OpenAI’s new GPT Picture 1.5 is an AI picture synthesis mannequin that reportedly generates photos as much as 4 instances sooner than its predecessor and prices about 20 % much less by the API. The mannequin rolled out to all ChatGPT customers on Tuesday and represents one other step towards making photorealistic picture manipulation an off-the-cuff course of that requires no specific visible abilities.
The “Galactic Queen of the Universe” added to a photograph of a room with a settee utilizing GPT Picture 1.5 in ChatGPT.
GPT Picture 1.5 is notable as a result of it’s a “native multimodal” picture mannequin, that means picture era occurs inside the identical neural community that processes language prompts. (In distinction, DALL-E 3, an earlier OpenAI picture generator beforehand constructed into ChatGPT, used a special method known as diffusion to generate photos.)
This newer kind of mannequin, which we lined in additional element in March, treats photos and textual content as the identical sort of factor: chunks of knowledge known as “tokens” to be predicted, patterns to be accomplished. When you add a photograph of your dad and sort “put him in a tuxedo at a marriage,” the mannequin processes your phrases and the picture pixels in a unified area, then outputs new pixels the identical manner it could output the following phrase in a sentence.
Utilizing this method, GPT Picture 1.5 can extra simply alter visible actuality than earlier AI picture fashions, altering somebody’s pose or place, or rendering a scene from a barely completely different angle, with various levels of success. It could possibly additionally take away objects, change visible types, alter clothes, and refine particular areas whereas preserving facial likeness throughout successive edits. You may converse with the AI mannequin a couple of {photograph}, refining and revising, the identical manner you may workshop a draft of an electronic mail in ChatGPT.
For many of images’s roughly 200-year historical past, altering a photograph convincingly required both a darkroom, some Photoshop experience, or, at minimal, a gentle hand with scissors and glue. On Tuesday, OpenAI launched a software that reduces the method to typing a sentence.

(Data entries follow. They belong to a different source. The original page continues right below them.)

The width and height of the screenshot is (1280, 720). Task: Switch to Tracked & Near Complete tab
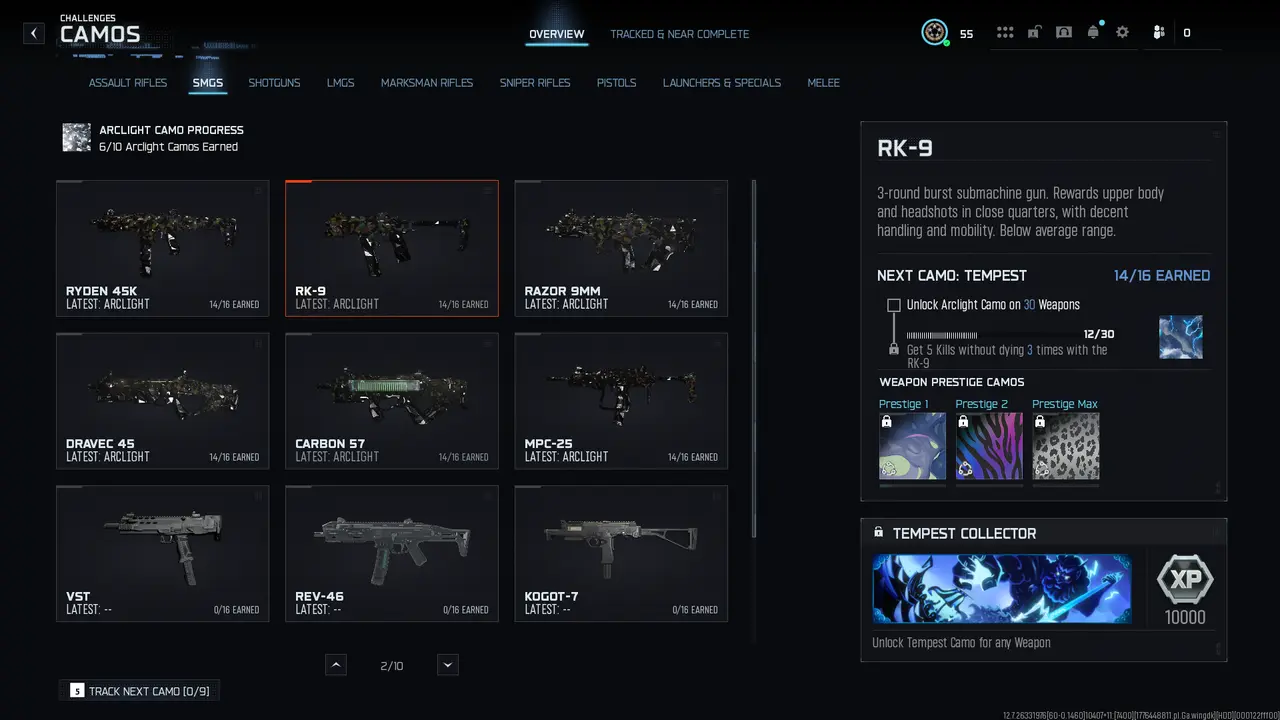pos(679,34)
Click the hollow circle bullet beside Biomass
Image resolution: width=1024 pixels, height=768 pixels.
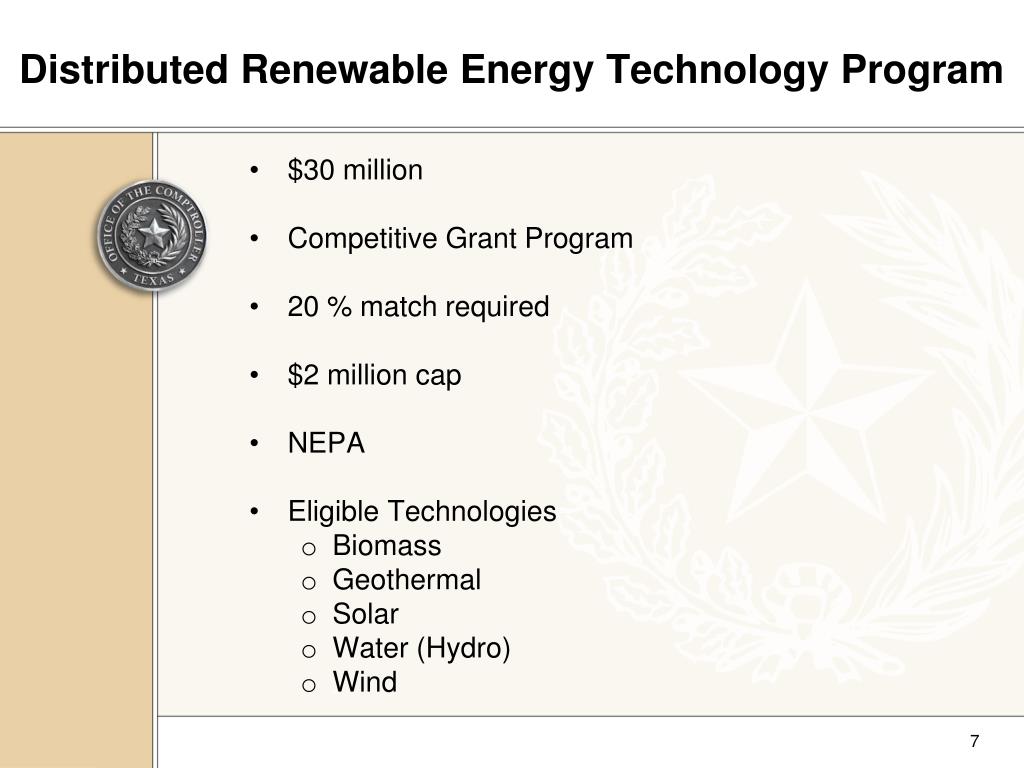(x=309, y=549)
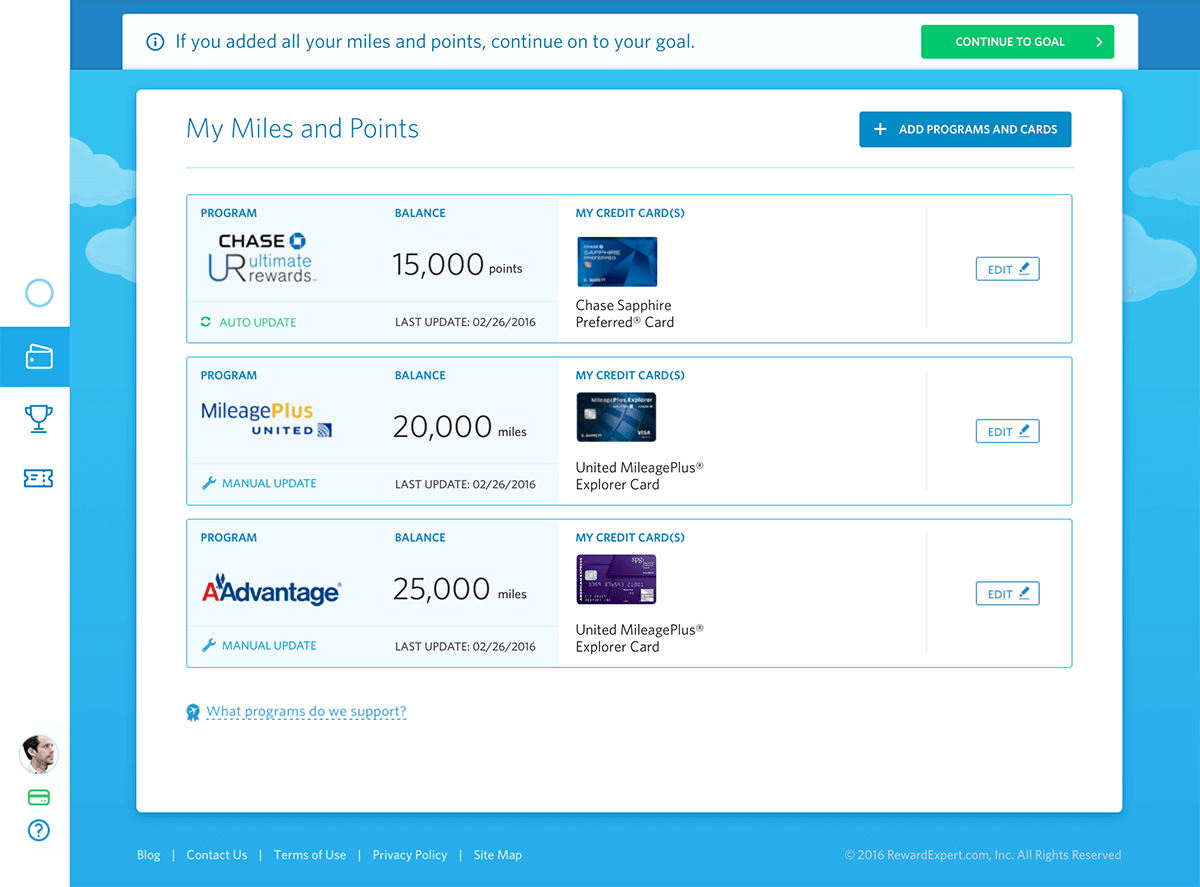Select the trophy goals icon

coord(39,418)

It’s not the primary firm to take action. Whereas OpenAI had a conversational image-editing mannequin within the works since GPT-4o in 2024, Google beat OpenAI to market in March with a public prototype, then refined it to a preferred mannequin known as Nano Banana picture mannequin (and Nano Banana Professional). The enthusiastic response to Google’s image-editing mannequin within the AI neighborhood obtained OpenAI’s consideration.

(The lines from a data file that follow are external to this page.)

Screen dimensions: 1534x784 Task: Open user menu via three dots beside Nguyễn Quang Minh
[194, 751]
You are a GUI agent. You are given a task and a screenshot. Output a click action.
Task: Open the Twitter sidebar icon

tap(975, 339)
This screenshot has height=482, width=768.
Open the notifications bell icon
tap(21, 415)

OpenAI’s new GPT Picture 1.5 is an AI picture synthesis mannequin that reportedly generates photos as much as 4 instances sooner than its predecessor and prices about 20 % much less by the API. The mannequin rolled out to all ChatGPT customers on Tuesday and represents one other step towards making photorealistic picture manipulation an off-the-cuff course of that requires no specific visible abilities.
The “Galactic Queen of the Universe” added to a photograph of a room with a settee utilizing GPT Picture 1.5 in ChatGPT.
GPT Picture 1.5 is notable as a result of it’s a “native multimodal” picture mannequin, that means picture era occurs inside the identical neural community that processes language prompts. (In distinction, DALL-E 3, an earlier OpenAI picture generator beforehand constructed into ChatGPT, used a special method known as diffusion to generate photos.)
This newer kind of mannequin, which we lined in additional element in March, treats photos and textual content as the identical sort of factor: chunks of knowledge known as “tokens” to be predicted, patterns to be accomplished. When you add a photograph of your dad and sort “put him in a tuxedo at a marriage,” the mannequin processes your phrases and the picture pixels in a unified area, then outputs new pixels the identical manner it could output the following phrase in a sentence.
Utilizing this method, GPT Picture 1.5 can extra simply alter visible actuality than earlier AI picture fashions, altering somebody’s pose or place, or rendering a scene from a barely completely different angle, with various levels of success. It could possibly additionally take away objects, change visible types, alter clothes, and refine particular areas whereas preserving facial likeness throughout successive edits. You may converse with the AI mannequin a couple of {photograph}, refining and revising, the identical manner you may workshop a draft of an electronic mail in ChatGPT.